Data:
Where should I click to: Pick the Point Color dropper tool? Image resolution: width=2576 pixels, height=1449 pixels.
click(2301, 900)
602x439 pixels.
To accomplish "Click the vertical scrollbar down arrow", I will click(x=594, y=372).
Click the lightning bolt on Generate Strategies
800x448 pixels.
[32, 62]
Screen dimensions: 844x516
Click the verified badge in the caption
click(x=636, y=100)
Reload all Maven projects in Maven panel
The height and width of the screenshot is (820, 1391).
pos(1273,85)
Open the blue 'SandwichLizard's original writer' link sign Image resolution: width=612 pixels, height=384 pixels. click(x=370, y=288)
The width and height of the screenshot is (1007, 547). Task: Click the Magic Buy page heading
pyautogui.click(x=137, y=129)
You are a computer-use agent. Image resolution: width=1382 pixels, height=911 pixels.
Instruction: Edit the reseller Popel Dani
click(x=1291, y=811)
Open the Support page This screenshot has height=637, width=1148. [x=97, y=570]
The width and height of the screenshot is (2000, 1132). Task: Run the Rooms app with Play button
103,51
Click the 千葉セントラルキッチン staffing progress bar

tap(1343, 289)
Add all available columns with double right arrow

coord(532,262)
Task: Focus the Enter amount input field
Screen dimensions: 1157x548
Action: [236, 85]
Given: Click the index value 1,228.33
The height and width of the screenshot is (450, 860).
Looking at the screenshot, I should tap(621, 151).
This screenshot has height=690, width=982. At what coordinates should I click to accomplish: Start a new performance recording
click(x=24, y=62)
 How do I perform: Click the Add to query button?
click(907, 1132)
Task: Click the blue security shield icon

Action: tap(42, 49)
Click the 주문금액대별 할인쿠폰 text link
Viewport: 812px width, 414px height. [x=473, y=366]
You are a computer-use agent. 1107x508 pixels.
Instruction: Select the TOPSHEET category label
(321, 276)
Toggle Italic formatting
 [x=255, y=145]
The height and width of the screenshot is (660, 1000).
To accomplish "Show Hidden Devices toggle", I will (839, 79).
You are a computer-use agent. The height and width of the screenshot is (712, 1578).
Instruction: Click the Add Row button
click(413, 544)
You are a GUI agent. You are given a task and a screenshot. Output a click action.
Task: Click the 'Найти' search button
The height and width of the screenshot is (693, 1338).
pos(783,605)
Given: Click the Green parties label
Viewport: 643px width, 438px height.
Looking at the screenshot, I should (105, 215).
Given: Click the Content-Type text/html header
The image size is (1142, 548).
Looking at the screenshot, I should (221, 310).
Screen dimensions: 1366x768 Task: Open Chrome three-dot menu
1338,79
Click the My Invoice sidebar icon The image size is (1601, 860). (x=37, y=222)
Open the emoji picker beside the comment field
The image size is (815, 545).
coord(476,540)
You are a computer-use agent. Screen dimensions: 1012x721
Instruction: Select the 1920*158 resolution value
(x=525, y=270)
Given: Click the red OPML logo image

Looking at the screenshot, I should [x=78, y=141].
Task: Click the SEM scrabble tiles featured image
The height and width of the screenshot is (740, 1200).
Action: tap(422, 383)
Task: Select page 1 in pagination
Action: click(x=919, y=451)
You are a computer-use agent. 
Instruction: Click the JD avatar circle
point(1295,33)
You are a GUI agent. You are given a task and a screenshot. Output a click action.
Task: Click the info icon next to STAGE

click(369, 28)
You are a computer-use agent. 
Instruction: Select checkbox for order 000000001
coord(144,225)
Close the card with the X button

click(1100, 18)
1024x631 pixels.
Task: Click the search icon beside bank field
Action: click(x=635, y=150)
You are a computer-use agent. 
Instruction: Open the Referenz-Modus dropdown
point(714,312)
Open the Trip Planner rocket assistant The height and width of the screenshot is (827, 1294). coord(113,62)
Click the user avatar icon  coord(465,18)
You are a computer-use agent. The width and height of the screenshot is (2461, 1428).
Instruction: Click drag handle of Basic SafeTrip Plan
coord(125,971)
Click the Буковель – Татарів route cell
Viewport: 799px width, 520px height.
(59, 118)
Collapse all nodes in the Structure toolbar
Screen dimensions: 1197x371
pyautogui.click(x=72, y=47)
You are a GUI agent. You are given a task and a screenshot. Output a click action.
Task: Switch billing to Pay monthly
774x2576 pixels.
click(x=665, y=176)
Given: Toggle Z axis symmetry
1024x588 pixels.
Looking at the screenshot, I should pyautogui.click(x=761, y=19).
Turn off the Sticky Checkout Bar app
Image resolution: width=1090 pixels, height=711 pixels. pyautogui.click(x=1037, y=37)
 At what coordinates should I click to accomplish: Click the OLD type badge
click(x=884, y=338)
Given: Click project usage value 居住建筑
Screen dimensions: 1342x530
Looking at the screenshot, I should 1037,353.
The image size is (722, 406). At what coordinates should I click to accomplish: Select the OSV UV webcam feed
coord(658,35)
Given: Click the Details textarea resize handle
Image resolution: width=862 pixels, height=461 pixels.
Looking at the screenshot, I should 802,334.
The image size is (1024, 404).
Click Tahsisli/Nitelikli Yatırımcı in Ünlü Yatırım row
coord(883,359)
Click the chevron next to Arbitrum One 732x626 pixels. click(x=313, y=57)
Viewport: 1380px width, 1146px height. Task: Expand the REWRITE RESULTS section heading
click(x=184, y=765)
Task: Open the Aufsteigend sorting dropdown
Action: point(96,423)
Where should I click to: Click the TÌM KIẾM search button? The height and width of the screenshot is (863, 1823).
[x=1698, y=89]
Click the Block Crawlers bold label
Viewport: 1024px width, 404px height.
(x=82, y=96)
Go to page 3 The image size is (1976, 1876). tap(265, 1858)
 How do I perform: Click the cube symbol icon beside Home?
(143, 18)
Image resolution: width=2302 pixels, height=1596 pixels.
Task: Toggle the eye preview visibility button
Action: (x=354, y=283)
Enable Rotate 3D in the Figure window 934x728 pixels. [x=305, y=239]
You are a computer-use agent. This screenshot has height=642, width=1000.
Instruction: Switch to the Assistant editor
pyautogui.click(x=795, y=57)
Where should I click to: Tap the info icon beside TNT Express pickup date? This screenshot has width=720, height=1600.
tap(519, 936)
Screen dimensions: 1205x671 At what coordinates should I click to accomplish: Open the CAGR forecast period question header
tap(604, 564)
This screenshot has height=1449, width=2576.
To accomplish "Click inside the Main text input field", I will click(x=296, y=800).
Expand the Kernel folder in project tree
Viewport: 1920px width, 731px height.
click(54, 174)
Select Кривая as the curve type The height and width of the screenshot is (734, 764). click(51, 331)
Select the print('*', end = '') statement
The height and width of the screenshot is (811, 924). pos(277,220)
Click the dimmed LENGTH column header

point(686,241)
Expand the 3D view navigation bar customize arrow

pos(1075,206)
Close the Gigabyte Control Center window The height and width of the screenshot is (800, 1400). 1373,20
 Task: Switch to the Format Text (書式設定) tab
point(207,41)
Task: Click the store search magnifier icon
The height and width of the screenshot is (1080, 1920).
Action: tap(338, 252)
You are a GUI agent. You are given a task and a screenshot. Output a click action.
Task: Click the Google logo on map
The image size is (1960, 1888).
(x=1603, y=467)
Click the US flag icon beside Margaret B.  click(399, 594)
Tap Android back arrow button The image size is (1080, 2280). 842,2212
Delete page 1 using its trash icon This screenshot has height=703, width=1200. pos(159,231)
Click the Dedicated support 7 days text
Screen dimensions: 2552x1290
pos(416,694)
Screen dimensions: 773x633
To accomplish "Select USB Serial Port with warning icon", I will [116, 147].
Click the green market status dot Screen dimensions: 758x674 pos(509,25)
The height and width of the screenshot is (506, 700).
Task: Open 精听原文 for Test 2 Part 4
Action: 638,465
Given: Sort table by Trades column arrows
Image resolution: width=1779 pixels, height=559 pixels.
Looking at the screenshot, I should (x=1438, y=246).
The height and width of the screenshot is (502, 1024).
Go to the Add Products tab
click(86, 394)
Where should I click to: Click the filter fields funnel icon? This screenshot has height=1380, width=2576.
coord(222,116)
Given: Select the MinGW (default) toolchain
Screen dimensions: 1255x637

To do: Reproduce the records above word for word, beginning with the first line and continuing through the line that contains "click(x=1291, y=811)".

Full output:
Where should I click to: Pick the Point Color dropper tool? Image resolution: width=2576 pixels, height=1449 pixels.
click(2301, 900)
602x439 pixels.
To accomplish "Click the vertical scrollbar down arrow", I will click(x=594, y=372).
Click the lightning bolt on Generate Strategies
800x448 pixels.
[32, 62]
Screen dimensions: 844x516
Click the verified badge in the caption
click(x=636, y=100)
Reload all Maven projects in Maven panel
The height and width of the screenshot is (820, 1391).
pos(1273,85)
Open the blue 'SandwichLizard's original writer' link sign Image resolution: width=612 pixels, height=384 pixels. click(x=370, y=288)
The width and height of the screenshot is (1007, 547). Task: Click the Magic Buy page heading
pyautogui.click(x=137, y=129)
You are a computer-use agent. Image resolution: width=1382 pixels, height=911 pixels.
Instruction: Edit the reseller Popel Dani
click(x=1291, y=811)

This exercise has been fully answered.